%%
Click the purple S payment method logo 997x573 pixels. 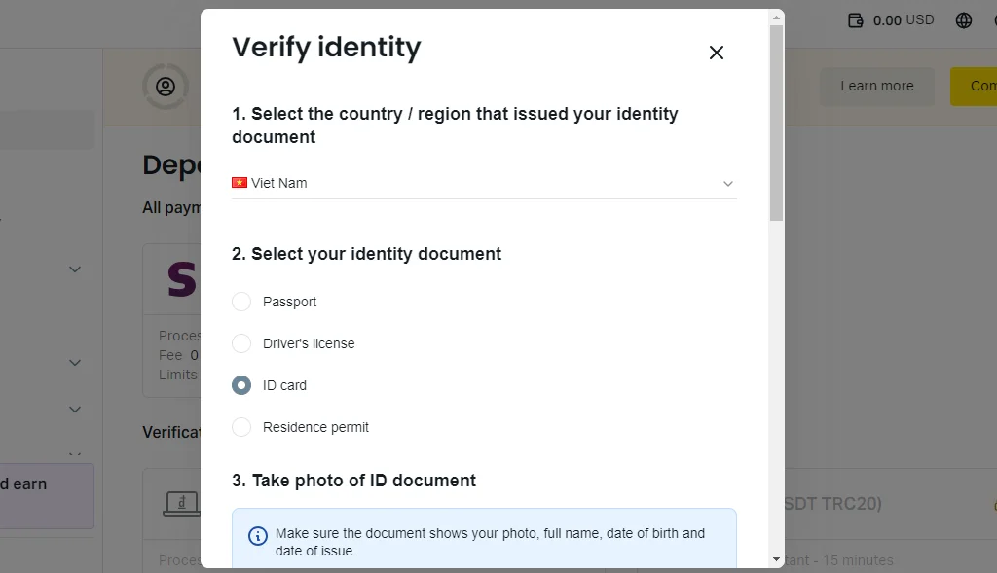(x=180, y=278)
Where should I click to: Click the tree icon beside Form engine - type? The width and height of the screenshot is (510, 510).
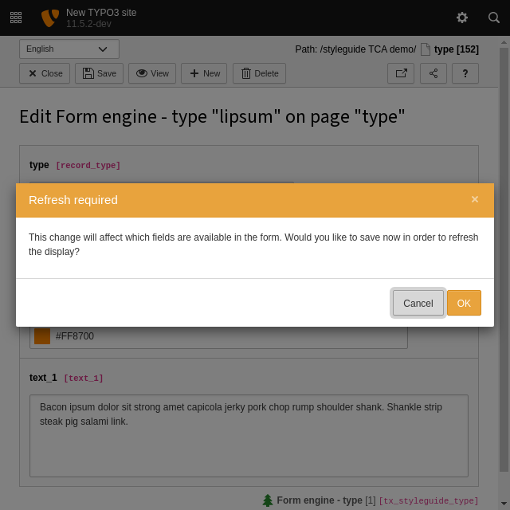click(268, 500)
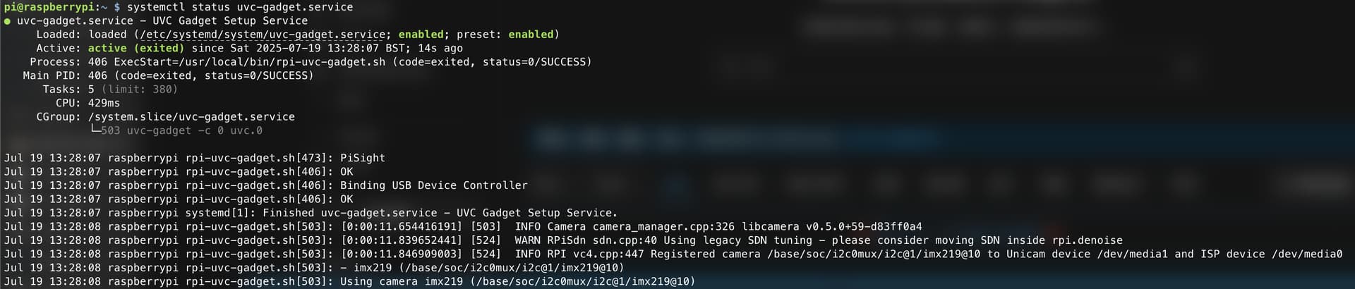The height and width of the screenshot is (289, 1355).
Task: Click the /system.slice/uvc-gadget.service cgroup path
Action: coord(191,117)
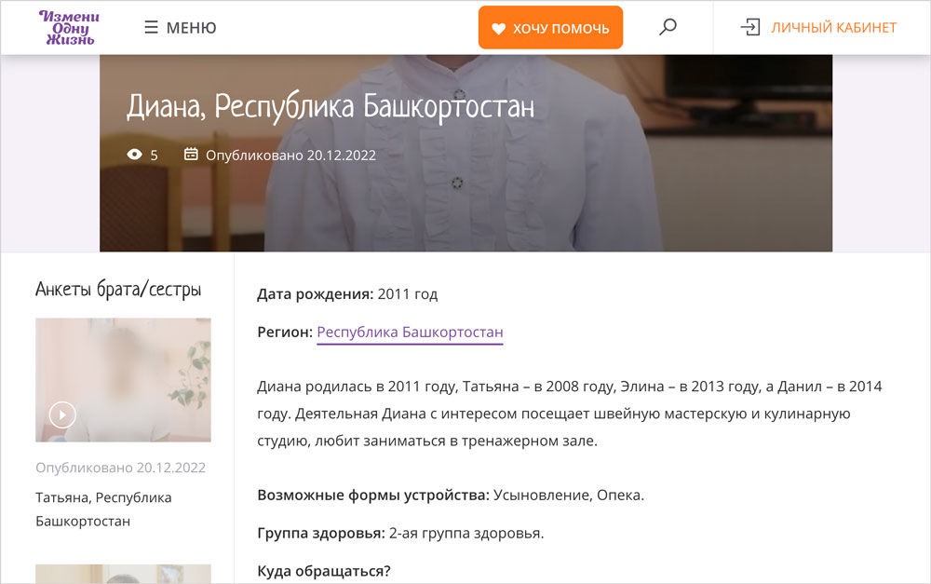Open the МЕНЮ label in the header
This screenshot has width=931, height=584.
[191, 28]
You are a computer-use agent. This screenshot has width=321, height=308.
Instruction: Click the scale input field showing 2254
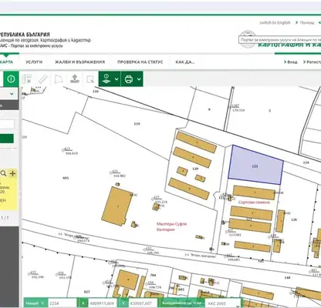(63, 303)
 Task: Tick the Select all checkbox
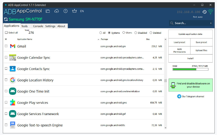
%%
Task instructions
Your copy should hold exactly the lines from the line bearing "You are a computer-use" through the end of the data, both included, and no pictures or anything further.

Task answer
You are a computer-use agent. This screenshot has width=321, height=308.
Instruction: Click the scale input field showing 2254
(63, 303)
 Task: Tick the Select all checkbox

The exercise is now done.